# [Numpy-discussion] simple array multiplication question

David Warde-Farley dwf@cs.toronto....
Mon Oct 12 23:40:18 CDT 2009

```On 12-Oct-09, at 11:53 PM, per freem wrote:

> what i want to do is pick the columns l of p, and multiply each one by
> the numbers in s. the first step, picking columns l of p, is simply:
>
> cols = p[arange(3), l]

This isn't picking columns of p, this is picking the times at (0, 0),
(1, 0), and (2, 1). Is this what you meant?

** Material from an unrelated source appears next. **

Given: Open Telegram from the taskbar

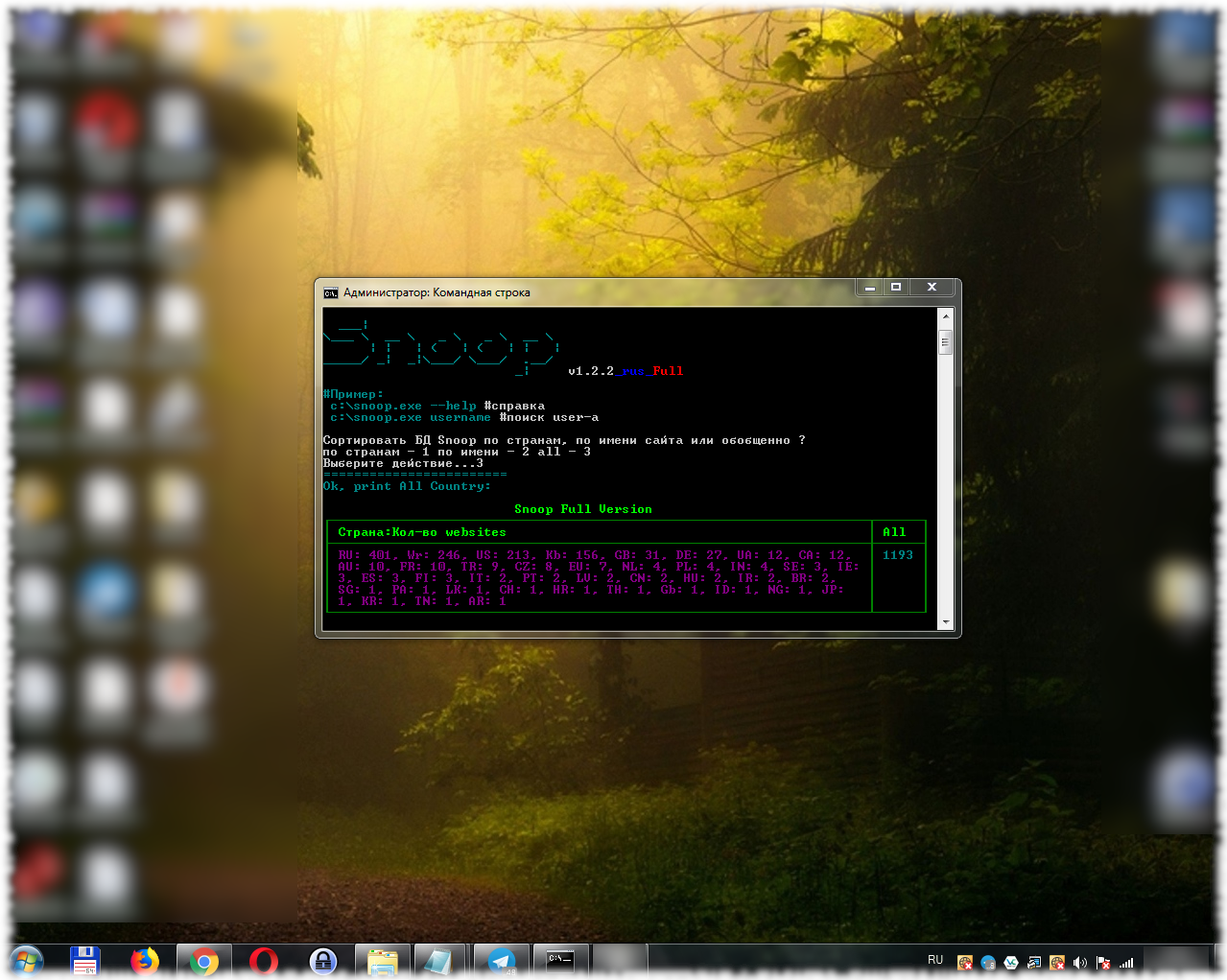Looking at the screenshot, I should (x=502, y=962).
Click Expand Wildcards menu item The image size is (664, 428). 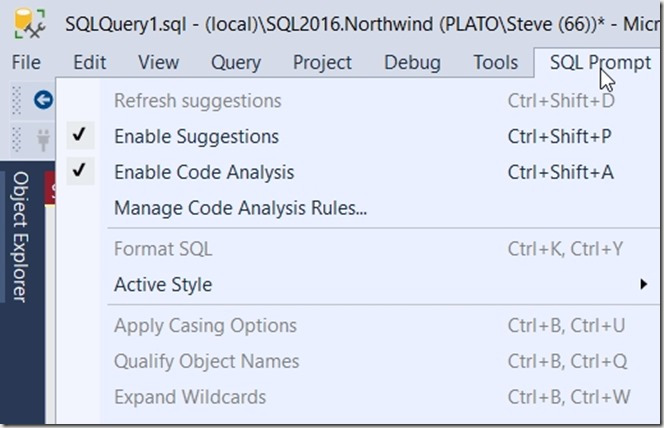pyautogui.click(x=190, y=397)

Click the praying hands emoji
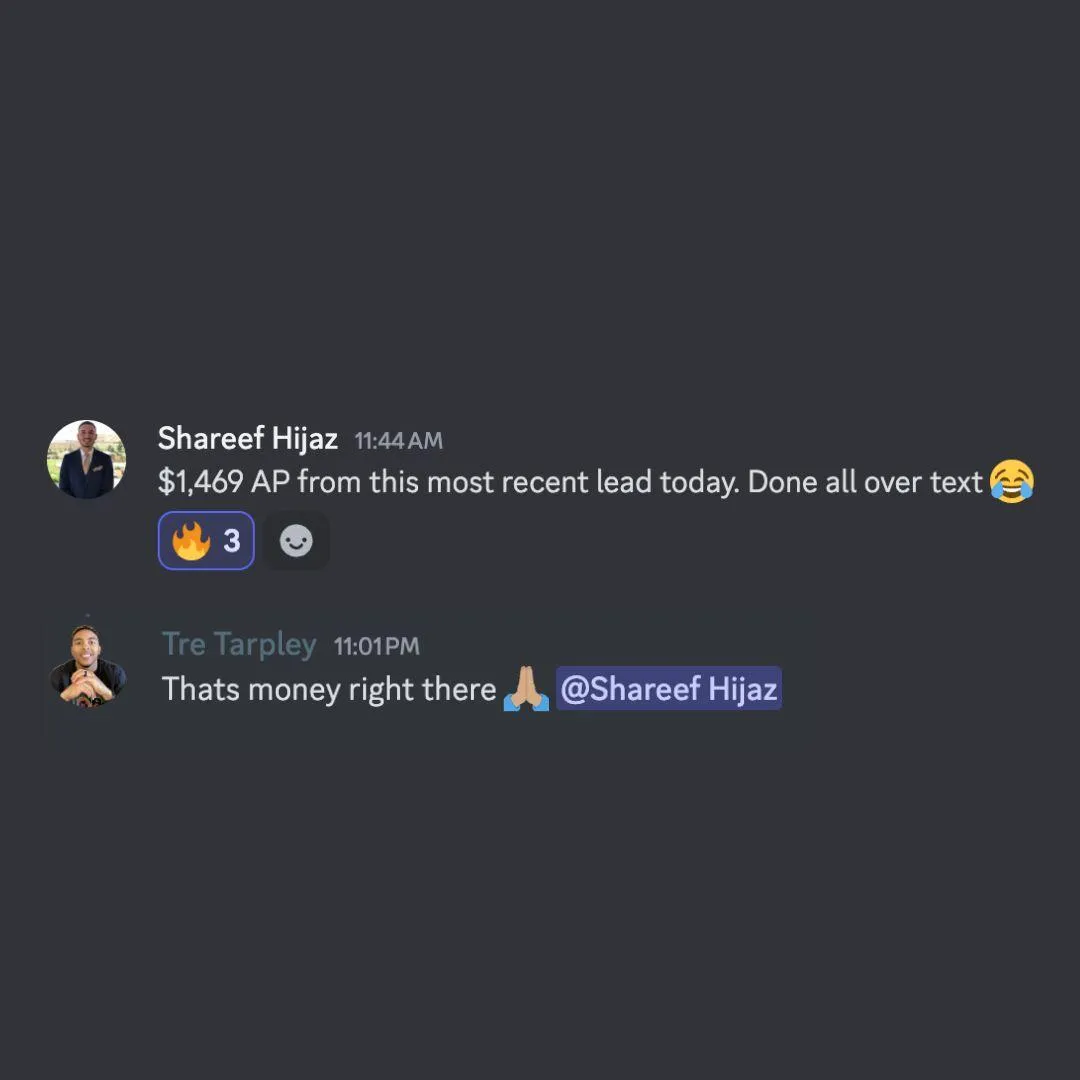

In [36]: p[arange(3), [0,0,1]]
Out[36]: array([ 0.2,  0.5,  0.7])

In [37]: p[:, [0,0,1]]
Out[37]:
array([[ 0.2,  0.2,  0.8],
[ 0.5,  0.5,  0.5],
[ 0.3,  0.3,  0.7]])

In [38]: p[arange(3), [0,0,1]] * s.reshape(3,1)
Out[38]:
array([[  2.,   5.,   7.],
[  4.,  10.,  14.],
[  6.,  15.,  21.]])

In [41]: p[:, [0,0,1]] * s.reshape(3,1)
Out[41]:
array([[  2.,   2.,   8.],
[ 10.,  10.,  10.],
[  9.,   9.,  21.]])

Notice the difference.

> then i want to multiply each one by the numbers in s, and i do it
> like this:
>
> cols * s.reshape(3,1)
>
> this seems to work, but i am concerned that it might be inefficient.
> is there a cleaner way of doing this? is 'arange' operation necessary
> to reference all the 'l' columns of p?

That's about as efficient as it gets, I think.

> also, is the reshape operation
> expensive?

No. It will return a view, rather than make a copy.

You could also do cols * s[:, np.newaxis], equivalently.

David
```